Directions:
Retype, word for word, the line holding "Task: Select the Picture 2 of 2 thumbnail" and each line after it down to the end of the data; pictures are not copied.

Collection entries

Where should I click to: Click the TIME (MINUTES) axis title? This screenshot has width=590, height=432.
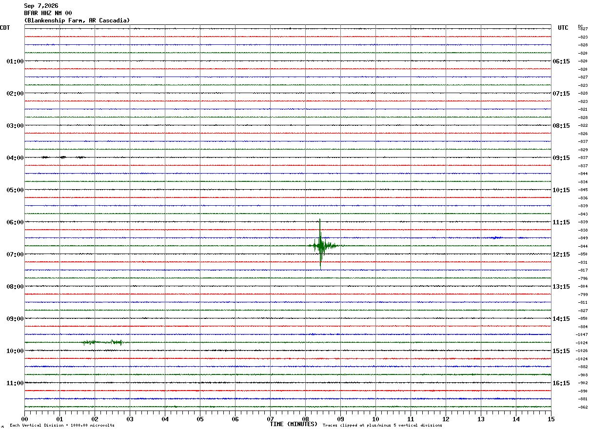coord(294,424)
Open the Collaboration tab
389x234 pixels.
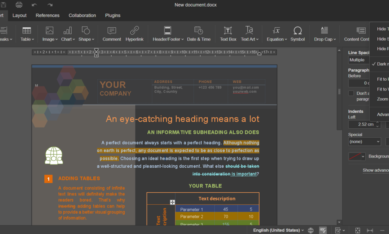tap(82, 16)
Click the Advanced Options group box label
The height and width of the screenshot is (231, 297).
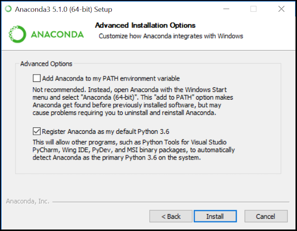tap(46, 64)
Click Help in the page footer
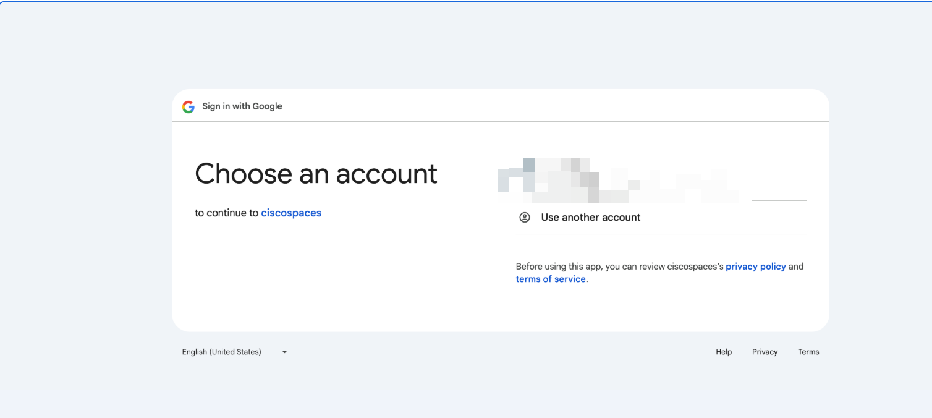The height and width of the screenshot is (418, 932). [x=723, y=351]
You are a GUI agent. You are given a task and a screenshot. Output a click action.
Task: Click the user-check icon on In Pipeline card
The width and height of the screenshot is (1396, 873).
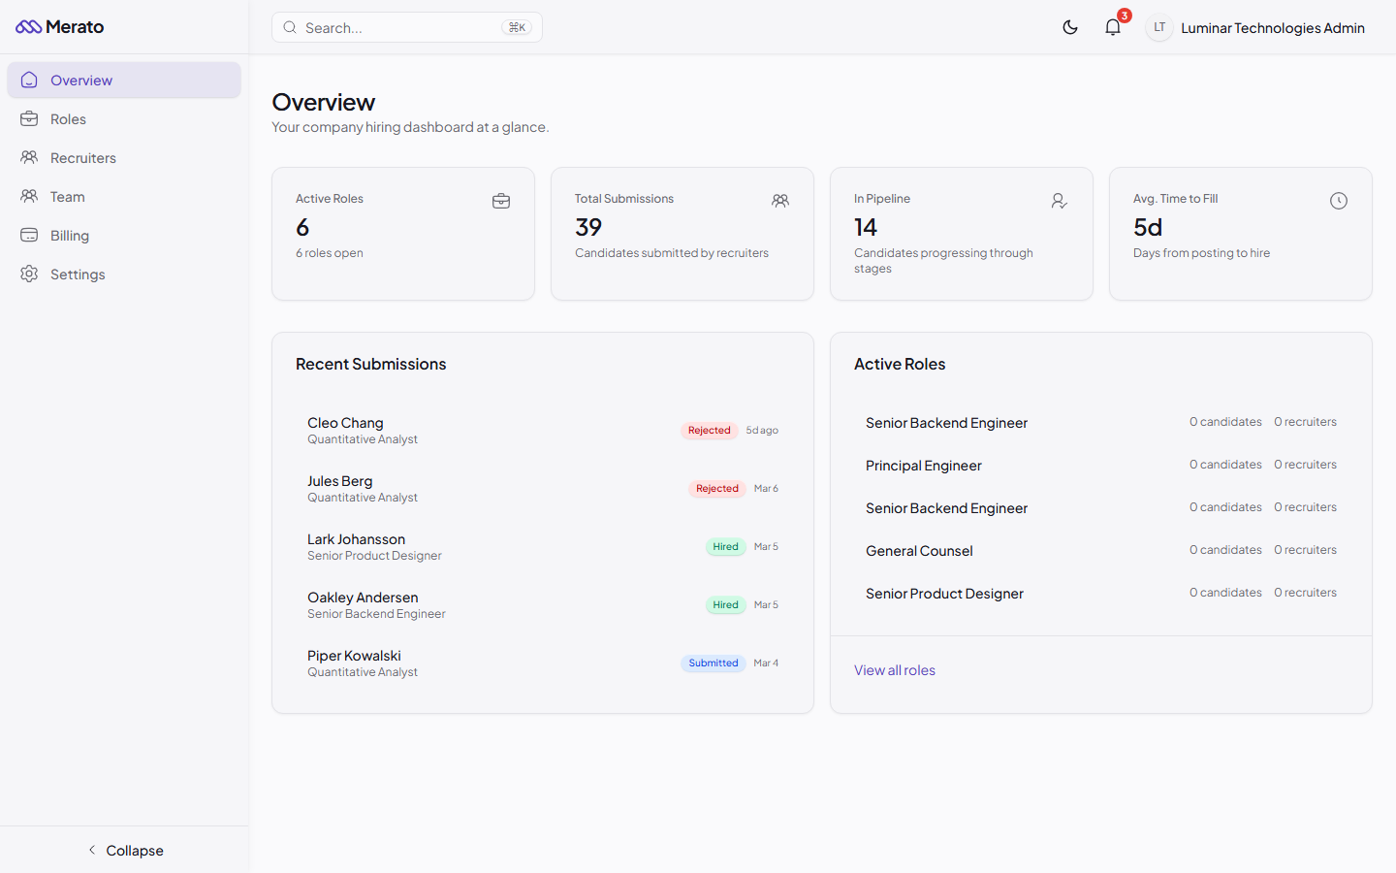coord(1060,201)
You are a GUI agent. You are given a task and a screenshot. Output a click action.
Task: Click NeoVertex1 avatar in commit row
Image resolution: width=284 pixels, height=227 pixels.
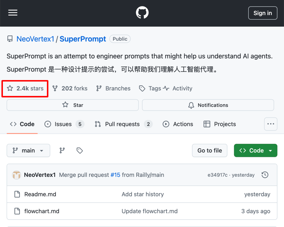tap(17, 175)

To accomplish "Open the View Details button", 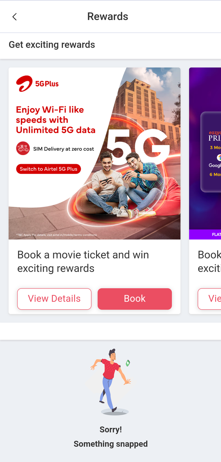I will 54,299.
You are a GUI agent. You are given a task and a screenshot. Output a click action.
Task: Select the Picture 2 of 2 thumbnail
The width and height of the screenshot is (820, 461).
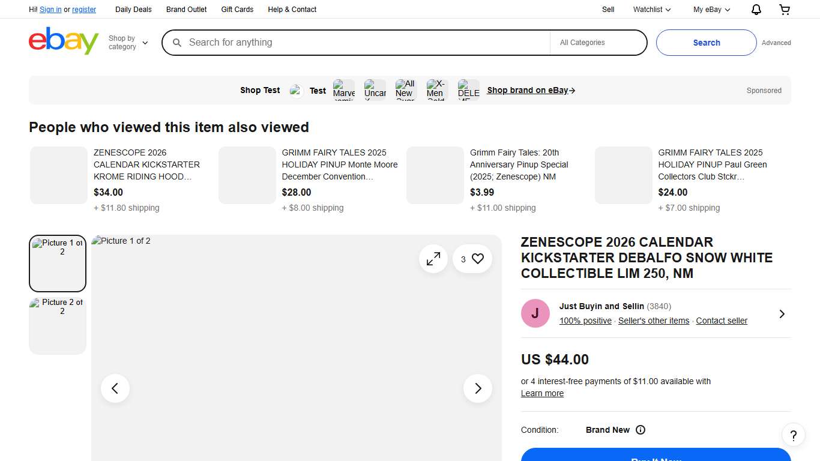click(x=58, y=325)
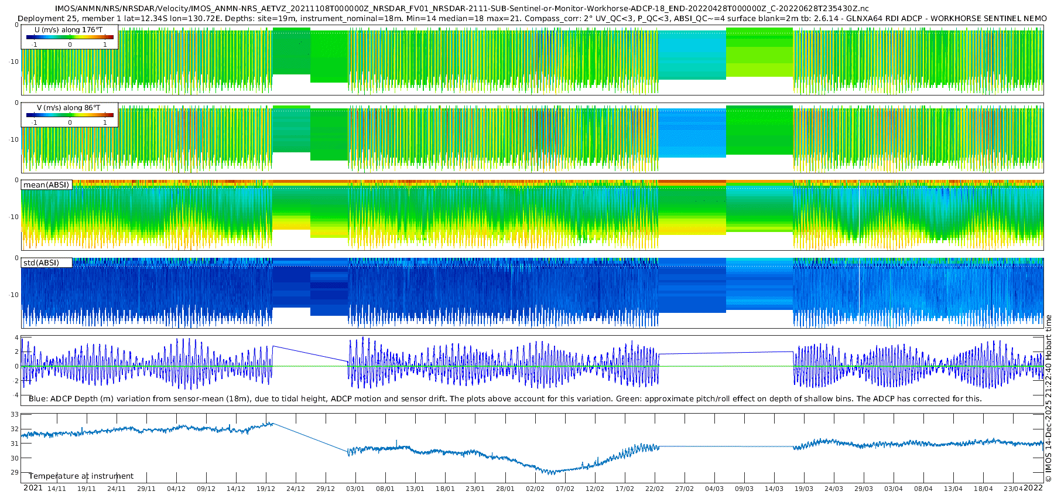Click the 19/03 date tick label
Screen dimensions: 1054x498
pos(804,489)
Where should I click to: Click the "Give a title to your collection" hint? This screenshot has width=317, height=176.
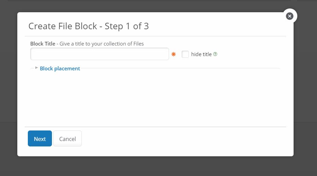click(101, 43)
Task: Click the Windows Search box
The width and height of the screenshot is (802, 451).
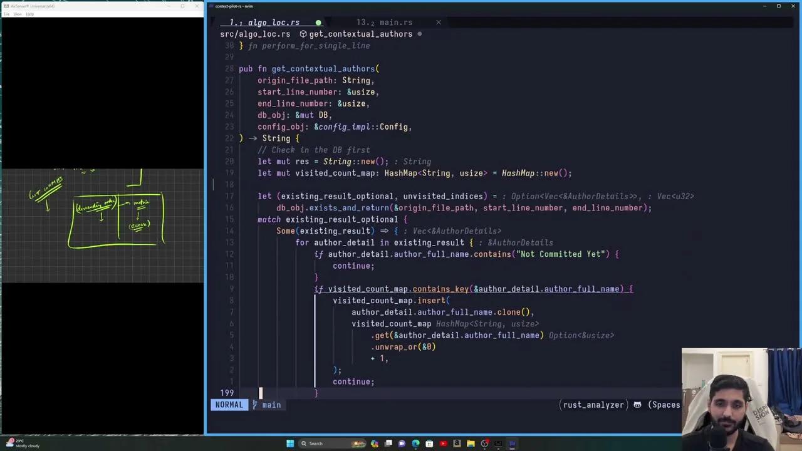Action: tap(315, 443)
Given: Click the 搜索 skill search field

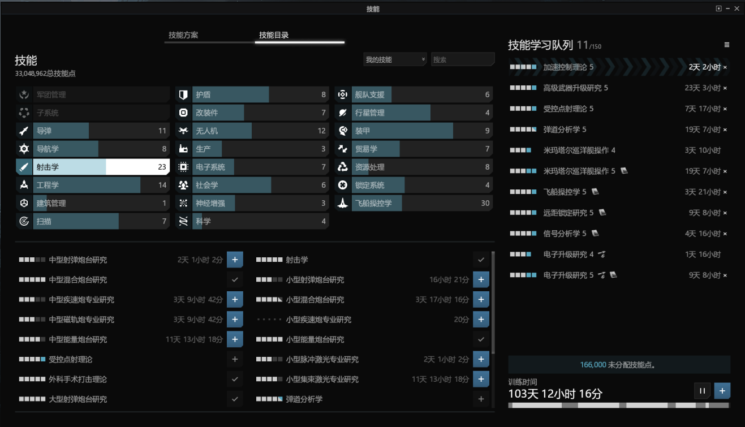Looking at the screenshot, I should [x=462, y=60].
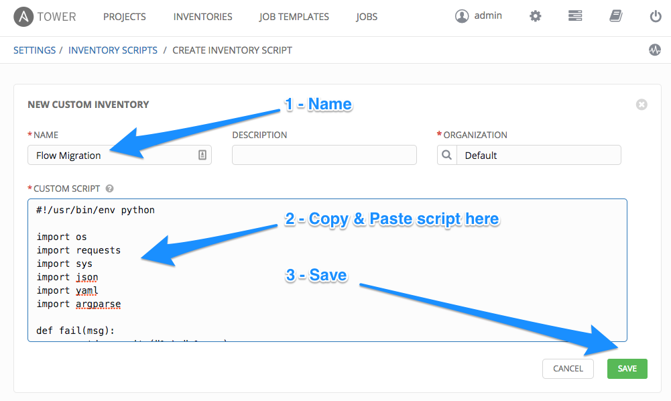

Task solution:
Task: Select the Picture 2 of 2 thumbnail
The width and height of the screenshot is (820, 461).
click(x=58, y=325)
Click the 19/03 date tick label
Screen dimensions: 1054x498
pos(804,489)
Where should I click to: Click the "Give a title to your collection" hint? This screenshot has width=317, height=176.
click(101, 43)
Task: Click the Windows Search box
The width and height of the screenshot is (802, 451).
Action: tap(315, 443)
Given: Click the 搜索 skill search field

Looking at the screenshot, I should [x=462, y=60].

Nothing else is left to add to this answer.